En este artículo encontrarás una guía detallada sobre los tipos de custodia existentes, los pasos para solicitarla y los factores que los jueces tienen en cuenta para concederla. También explicaremos cómo modificar un régimen de custodia cuando cambian las circunstancias.

¿Qué es la guarda y custodia?

La guarda y custodia se refiere al derecho y deber de convivir con los hijos menores de edad y atender sus necesidades diarias. Incluye su educación, alimentación, vestimenta, salud y bienestar emocional.

Debe diferenciarse de la patria potestad, que implica la toma de decisiones importantes sobre la vida de los hijos. La patria potestad suele ser compartida entre ambos progenitores, aunque la custodia solo la ejerza uno de ellos.

Cuando los padres no conviven juntos, la custodia se determina a través de un acuerdo mutuo o mediante resolución judicial. El juez evalúa cuál es la mejor opción en función del interés del menor.

Tipos de guarda y custodia

En España existen varios regímenes de custodia que pueden aplicarse según las circunstancias de cada familia.

Custodia monoparental o exclusiva

Uno de los progenitores se encarga del cuidado diario de los hijos, mientras que el otro tiene un régimen de visitas y, en la mayoría de los casos, la obligación de pagar una pensión alimenticia.

Este modelo es el más habitual cuando no hay acuerdo entre los progenitores o cuando las circunstancias desaconsejan la custodia compartida.

Custodia compartida

Ambos progenitores asumen la responsabilidad del cuidado de los hijos en periodos alternos. Este régimen busca que los menores mantengan una relación equilibrada con ambos padres.

La custodia compartida puede organizarse de diversas formas:

  • Alternancia semanal, quincenal o mensual.
  • División del tiempo por días o períodos escolares.
  • Permanencia en la misma vivienda, con rotación de los progenitores (custodia nido).

Para conceder este régimen, los jueces valoran la capacidad de colaboración entre los progenitores y la estabilidad que pueden ofrecer a los hijos.

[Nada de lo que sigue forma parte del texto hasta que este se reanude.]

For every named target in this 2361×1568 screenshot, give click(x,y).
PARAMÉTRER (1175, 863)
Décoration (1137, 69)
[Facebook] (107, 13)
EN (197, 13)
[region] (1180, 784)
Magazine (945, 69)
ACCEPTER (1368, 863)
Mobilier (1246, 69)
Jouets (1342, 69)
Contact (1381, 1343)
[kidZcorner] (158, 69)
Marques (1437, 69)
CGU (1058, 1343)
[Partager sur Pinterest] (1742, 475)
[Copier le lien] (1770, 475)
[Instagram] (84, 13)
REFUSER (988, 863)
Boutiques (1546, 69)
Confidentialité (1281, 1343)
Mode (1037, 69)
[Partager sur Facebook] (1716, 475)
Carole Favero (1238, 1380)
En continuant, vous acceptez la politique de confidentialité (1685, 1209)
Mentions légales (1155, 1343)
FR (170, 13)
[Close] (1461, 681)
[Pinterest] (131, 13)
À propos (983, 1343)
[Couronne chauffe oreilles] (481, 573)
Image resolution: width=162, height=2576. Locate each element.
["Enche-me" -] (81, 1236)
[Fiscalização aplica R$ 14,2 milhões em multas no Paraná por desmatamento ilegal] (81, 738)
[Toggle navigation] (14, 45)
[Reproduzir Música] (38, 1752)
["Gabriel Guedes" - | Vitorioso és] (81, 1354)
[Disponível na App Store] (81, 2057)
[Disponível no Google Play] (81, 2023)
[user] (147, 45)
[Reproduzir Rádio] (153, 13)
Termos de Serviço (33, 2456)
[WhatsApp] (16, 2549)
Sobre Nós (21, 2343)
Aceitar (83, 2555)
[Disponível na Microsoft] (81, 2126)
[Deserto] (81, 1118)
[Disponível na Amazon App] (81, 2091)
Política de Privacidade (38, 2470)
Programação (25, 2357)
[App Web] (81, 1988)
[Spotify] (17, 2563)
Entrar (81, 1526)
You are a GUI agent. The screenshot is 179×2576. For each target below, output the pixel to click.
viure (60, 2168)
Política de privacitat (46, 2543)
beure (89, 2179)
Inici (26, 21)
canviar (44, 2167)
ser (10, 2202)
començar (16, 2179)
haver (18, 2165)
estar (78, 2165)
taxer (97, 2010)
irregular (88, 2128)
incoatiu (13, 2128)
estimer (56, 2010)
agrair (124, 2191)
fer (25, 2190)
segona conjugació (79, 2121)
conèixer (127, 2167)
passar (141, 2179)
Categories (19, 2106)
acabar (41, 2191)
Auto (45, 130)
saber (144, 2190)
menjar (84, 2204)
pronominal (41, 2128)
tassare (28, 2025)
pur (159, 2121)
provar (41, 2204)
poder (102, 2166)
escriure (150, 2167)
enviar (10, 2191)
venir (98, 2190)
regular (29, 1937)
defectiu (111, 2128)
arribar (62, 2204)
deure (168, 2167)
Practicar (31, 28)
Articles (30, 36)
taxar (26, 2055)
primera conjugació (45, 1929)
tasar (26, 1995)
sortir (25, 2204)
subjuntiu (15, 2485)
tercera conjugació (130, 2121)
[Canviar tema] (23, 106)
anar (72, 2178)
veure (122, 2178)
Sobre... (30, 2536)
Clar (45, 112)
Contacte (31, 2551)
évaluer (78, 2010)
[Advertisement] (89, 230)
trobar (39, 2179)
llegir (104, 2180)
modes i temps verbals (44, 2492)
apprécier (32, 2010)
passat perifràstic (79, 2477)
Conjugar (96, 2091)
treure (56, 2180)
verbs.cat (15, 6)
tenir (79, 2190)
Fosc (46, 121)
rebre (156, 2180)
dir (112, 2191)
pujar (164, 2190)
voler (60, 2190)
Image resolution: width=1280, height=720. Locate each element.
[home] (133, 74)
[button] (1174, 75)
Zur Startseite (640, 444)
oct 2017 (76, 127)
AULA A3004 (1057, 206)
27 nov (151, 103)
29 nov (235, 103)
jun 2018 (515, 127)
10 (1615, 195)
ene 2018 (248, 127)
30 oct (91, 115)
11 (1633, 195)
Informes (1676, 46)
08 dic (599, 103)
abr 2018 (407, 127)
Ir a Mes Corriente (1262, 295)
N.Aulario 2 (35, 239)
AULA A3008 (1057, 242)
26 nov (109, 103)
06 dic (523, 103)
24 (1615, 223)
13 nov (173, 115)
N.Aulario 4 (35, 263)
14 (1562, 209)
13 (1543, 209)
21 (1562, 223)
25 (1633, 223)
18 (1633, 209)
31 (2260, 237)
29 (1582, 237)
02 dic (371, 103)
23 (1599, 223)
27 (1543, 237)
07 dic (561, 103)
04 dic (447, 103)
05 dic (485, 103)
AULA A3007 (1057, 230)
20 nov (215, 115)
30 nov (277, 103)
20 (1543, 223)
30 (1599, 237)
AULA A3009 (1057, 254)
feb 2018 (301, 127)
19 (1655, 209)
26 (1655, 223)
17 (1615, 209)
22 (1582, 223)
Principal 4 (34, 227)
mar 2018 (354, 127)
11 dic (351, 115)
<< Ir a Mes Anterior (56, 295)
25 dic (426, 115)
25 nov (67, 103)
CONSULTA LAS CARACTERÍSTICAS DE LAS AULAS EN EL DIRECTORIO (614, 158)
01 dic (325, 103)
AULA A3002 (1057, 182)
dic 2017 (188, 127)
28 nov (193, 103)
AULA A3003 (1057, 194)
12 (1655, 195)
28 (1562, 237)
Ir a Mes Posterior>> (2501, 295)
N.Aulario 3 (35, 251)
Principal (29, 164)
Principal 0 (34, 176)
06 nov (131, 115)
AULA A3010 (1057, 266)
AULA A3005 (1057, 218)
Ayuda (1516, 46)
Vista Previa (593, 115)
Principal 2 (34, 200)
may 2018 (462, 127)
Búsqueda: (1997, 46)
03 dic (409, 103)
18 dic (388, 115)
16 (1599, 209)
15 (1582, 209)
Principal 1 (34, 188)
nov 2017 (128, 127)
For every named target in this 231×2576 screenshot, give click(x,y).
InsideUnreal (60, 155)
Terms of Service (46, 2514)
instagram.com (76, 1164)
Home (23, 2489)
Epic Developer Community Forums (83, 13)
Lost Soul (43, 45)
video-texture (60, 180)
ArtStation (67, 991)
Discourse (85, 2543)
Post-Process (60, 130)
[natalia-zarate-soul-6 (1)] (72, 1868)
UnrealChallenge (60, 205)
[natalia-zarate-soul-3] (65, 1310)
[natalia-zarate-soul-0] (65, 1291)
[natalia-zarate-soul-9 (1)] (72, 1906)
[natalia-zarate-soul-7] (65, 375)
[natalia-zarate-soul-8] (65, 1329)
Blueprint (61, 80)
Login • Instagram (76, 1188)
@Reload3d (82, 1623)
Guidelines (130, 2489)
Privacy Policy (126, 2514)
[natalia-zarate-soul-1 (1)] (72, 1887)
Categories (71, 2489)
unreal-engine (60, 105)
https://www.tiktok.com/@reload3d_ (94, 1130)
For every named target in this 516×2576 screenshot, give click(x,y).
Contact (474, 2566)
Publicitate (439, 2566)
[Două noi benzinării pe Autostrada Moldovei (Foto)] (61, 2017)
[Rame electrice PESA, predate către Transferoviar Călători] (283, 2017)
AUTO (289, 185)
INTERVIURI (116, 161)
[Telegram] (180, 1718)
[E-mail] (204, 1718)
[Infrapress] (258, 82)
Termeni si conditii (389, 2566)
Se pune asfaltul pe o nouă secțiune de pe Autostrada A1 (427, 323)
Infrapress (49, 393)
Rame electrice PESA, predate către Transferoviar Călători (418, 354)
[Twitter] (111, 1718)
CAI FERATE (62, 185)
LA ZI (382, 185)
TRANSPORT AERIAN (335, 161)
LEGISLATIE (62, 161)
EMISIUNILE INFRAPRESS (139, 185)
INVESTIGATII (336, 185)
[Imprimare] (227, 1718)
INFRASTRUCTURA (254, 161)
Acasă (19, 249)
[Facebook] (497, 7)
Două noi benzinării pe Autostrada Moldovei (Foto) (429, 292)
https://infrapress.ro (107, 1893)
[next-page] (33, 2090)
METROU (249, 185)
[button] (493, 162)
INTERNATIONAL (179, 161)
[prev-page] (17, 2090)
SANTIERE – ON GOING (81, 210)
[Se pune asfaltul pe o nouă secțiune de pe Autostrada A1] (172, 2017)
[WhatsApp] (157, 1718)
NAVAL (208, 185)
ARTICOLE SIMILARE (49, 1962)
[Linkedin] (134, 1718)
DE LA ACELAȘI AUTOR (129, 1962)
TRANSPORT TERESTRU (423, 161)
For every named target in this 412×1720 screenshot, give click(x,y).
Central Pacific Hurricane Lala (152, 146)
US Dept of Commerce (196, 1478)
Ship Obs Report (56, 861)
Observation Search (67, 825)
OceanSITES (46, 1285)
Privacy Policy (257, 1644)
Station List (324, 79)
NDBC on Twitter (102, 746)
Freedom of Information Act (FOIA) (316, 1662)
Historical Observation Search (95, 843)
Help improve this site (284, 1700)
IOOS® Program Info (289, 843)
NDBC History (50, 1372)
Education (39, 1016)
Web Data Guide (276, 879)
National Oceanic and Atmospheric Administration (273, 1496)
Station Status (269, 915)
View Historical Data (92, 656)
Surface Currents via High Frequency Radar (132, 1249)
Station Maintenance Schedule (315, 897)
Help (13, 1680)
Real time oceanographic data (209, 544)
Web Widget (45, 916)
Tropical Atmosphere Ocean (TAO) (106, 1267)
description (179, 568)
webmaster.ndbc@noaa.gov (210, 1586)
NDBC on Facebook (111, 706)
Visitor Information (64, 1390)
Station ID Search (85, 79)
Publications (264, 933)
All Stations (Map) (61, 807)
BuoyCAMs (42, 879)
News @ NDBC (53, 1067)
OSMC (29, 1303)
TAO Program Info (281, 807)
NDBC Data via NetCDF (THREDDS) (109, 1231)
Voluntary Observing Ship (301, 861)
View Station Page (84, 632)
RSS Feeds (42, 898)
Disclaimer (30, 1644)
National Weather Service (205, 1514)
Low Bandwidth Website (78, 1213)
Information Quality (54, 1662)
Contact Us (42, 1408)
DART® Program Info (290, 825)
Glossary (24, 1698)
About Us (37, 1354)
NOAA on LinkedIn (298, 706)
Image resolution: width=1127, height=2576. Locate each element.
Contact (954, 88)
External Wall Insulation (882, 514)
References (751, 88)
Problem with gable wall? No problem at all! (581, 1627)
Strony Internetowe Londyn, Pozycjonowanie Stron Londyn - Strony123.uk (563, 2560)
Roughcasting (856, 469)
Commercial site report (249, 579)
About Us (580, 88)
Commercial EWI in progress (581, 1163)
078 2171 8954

Custodia distributiva o partida

Se concede en casos excepcionales cuando hay varios hijos y se considera que es mejor que convivan por separado con cada progenitor. Sin embargo, los tribunales evitan este tipo de custodia porque puede afectar negativamente a los menores al separar a los hermanos.

Custodia ejercida por un tercero

Cuando ninguno de los progenitores está en condiciones de ejercer la custodia, puede concederse a otro familiar, como los abuelos, o a una institución pública.

Cómo tramitar la guarda y custodia

El procedimiento para solicitar la guarda y custodia varía según si existe o no acuerdo entre los progenitores.

Custodia por mutuo acuerdo

Si los progenitores están de acuerdo, pueden tramitar la custodia a través de un convenio regulador. Este documento establece:

  • Con quién vivirán los hijos.
  • Régimen de visitas del progenitor no custodio.
  • Pensión de alimentos y gastos extraordinarios.
  • Distribución de tiempos y vacaciones.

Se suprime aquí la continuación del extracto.